Wie reagiert man allgemein darauf? Ich kann das nur anekdotisch erfassen, Stimmungen einfangen, den Duktus in den (a)sozialen Medien herauslesen. Dies dann wieder filtern, nach ideologischen Gruppen und wie darin und nach draußen geredet/geschrieben wird. Das Alter spielt dann kaum noch eine Rolle, wenn man an die Gehirne aller will. Da hilft es offenkundig nicht mehr, Lebenserfahrung als Vorfilterung des „Modus Operandi Apocalyptica“ anzuwenden, denn trifft es alle, von jung bis alt, die empfänglich dafür sind. Interessanterweise genau diejenigen, die eigentlich sorgenlos sein könnten. Bildungsbürger. Wohlsituierte. Also die, die eigentlich den statistischen Querschnitt in diesem Land ausmachen, im Verdienst, im sozialen Status, im beruflichen Umfeld. Und ausgerechnet die befruchten sich gegenseitig mit Angst und Krisenmodus, sehen es als notwendig und irgendwie positiv an, deuten um und tanzen auf den Gräbern jener und allem, was uns als Land bisher ausmachte.
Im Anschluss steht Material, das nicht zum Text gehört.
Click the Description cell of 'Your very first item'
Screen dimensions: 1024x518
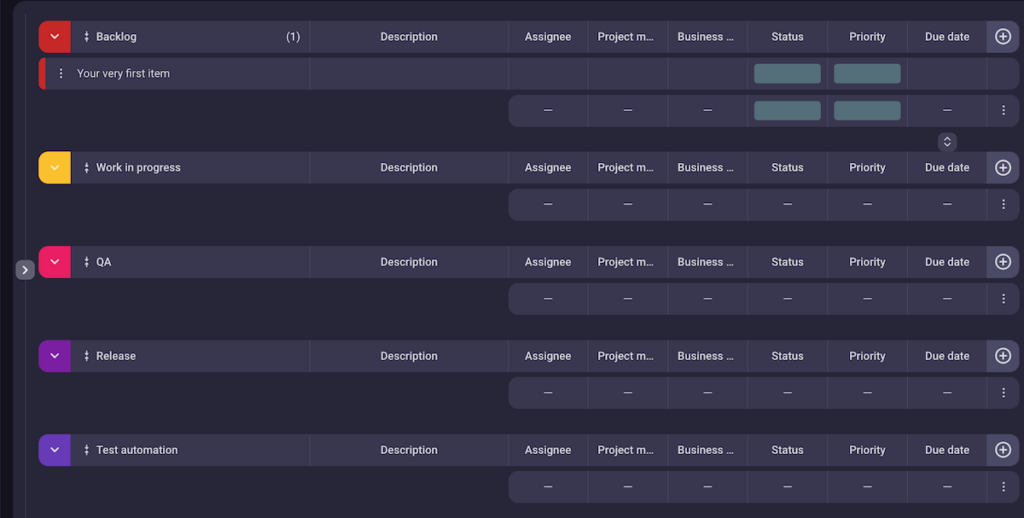click(x=408, y=74)
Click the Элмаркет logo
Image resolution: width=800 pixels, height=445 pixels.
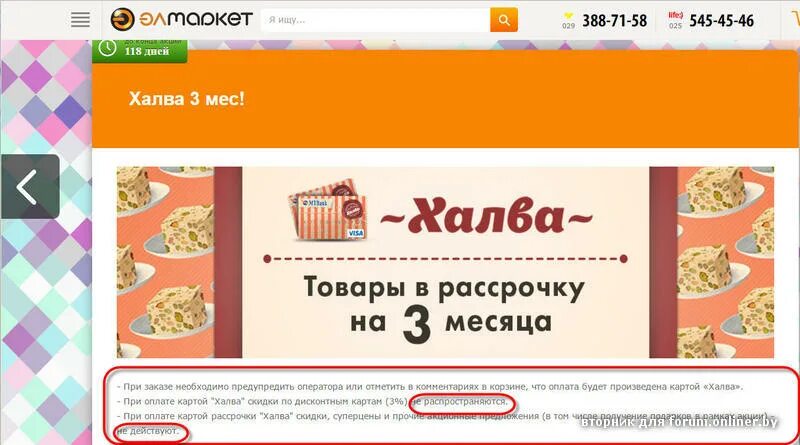pyautogui.click(x=181, y=19)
Fällt Ihnen mal auf, dass alles, was beliebt und erfolgreich ist, ständig mit einer Schlechtigkeit verbunden werden soll? Unsere alten Dichter und Denker haben es schon abgekriegt. Künstler. Politiker. Prominente. Es gibt wohl keine Ecke mehr, wo das Gift nicht hineindringt, und wenn etwa der Cousin eines bekannten Youtubers auch nur etwas Spaß an „Hogwarts Legacy“ haben könnte oder vielleicht nur die Absicht hat, Spaß haben zu können, wird schon gegiftet. Sie finden schon Wege, Sie in die Schuldfalle zu quetschen – und selbst wenn sie ihre Anschuldigungen um mehrere Ecken denken müssen.
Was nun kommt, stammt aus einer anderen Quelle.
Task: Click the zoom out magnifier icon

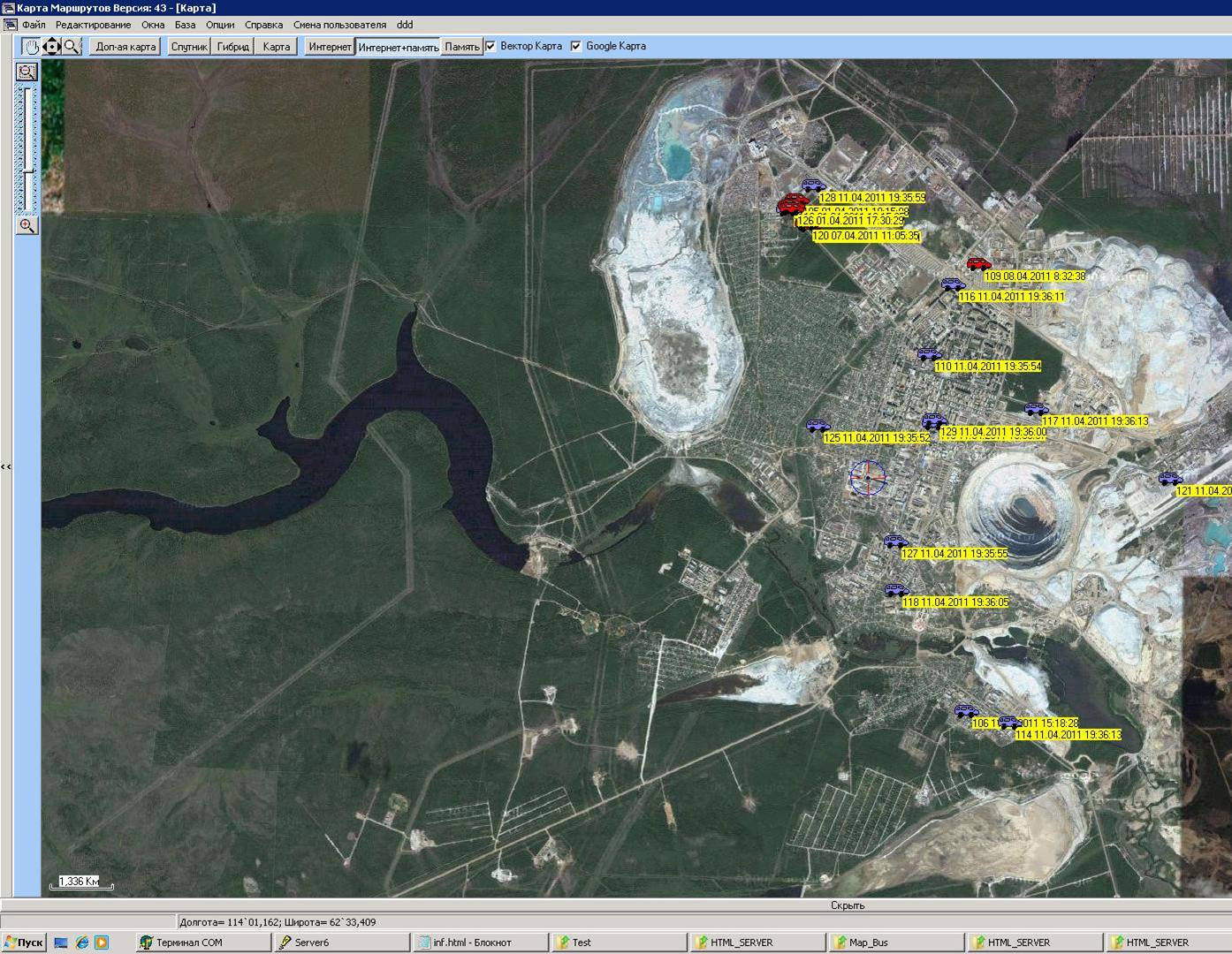Action: coord(27,72)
Was mich am meisten irritiert, ist nicht mal deren Handeln. Sondern, dass man das teils noch für voll nimmt oder sich nicht sichtbar dagegen aufstellt. Diesem Gegifte wird noch zu viel Raum zugesprochen. Man denkt ernsthaft darüber nach, ob nicht etwas dran sei, ob man nicht etwas verändern müsse. Vielleicht. Vielleicht auch nicht. Hier gar nicht. Da ein wenig. Dort wäre es angebracht. In der Sache ist das einerlei – bei der Methode etwas anderes.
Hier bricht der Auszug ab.